The study backed by the National Institute of Health is the first to show that immunotherapy can be used to slow down the progress of the inherited disease.
"This is a huge milestone. We've had trials that have been going on for a couple of decades, but they have not been able to prevent diabetes," declared Kevan Herold, a professor of immunology and endocrinology at Yale University and the lead author of the study. "This is the first successful trial to show that you can delay and possibly prevent type 1 diabetes."
New Type-1 Diabetes Treatment Trial
A study published in the New England Journal of Medicine on Sunday, June 9, described the phase 2 trial of a treatment with an anti-CD3 monoclonal antibody. The researchers recruited 76 patients between the ages of 8 and 49 who have relatives diagnosed with type 1 diabetes. The participants were tested to have diabetes-related autoantibodies, which attack the pancreas, and unhealthy blood sugar levels, which make them at high risk of developing the disease.

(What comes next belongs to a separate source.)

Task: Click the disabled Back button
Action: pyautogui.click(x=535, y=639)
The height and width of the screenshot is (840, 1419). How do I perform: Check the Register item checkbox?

The researchers divided the participants. One group was assigned to take the experimental drug teplizumab over the course of 14 days. The other received placebos.
All participants regularly took the glucose tolerance test throughout the study period.
Among the control group, 72 percent of patients were diagnosed with clinical diabetes during the study period. Meanwhile, only 43 percent of participants in the teplizumab group developed the disease.
On average, patients in the control group received a diabetes diagnosis within 24 months. Those in the teplizumab group had a median time of 48 months.
A Milestone In Type 1 Diabetes Treatment
"The difference in outcomes was striking. This discovery is the first evidence we've seen that clinical type 1 diabetes can be delayed with early preventive treatment," said Lisa Spain, a project scientist at the National Institute of Diabetes and Digestive and Kidney Diseases, in a press release. "The results have important implications for people, particularly youth, who have relatives with the disease, as these individuals may be at high risk and benefit from early screening and treatment."
The researchers, however, admitted that more research is needed to find out the long-term efficacy and safety of the experimental drug. The trial also has a number of limitations, including small sample size and lack of ethnic diversity.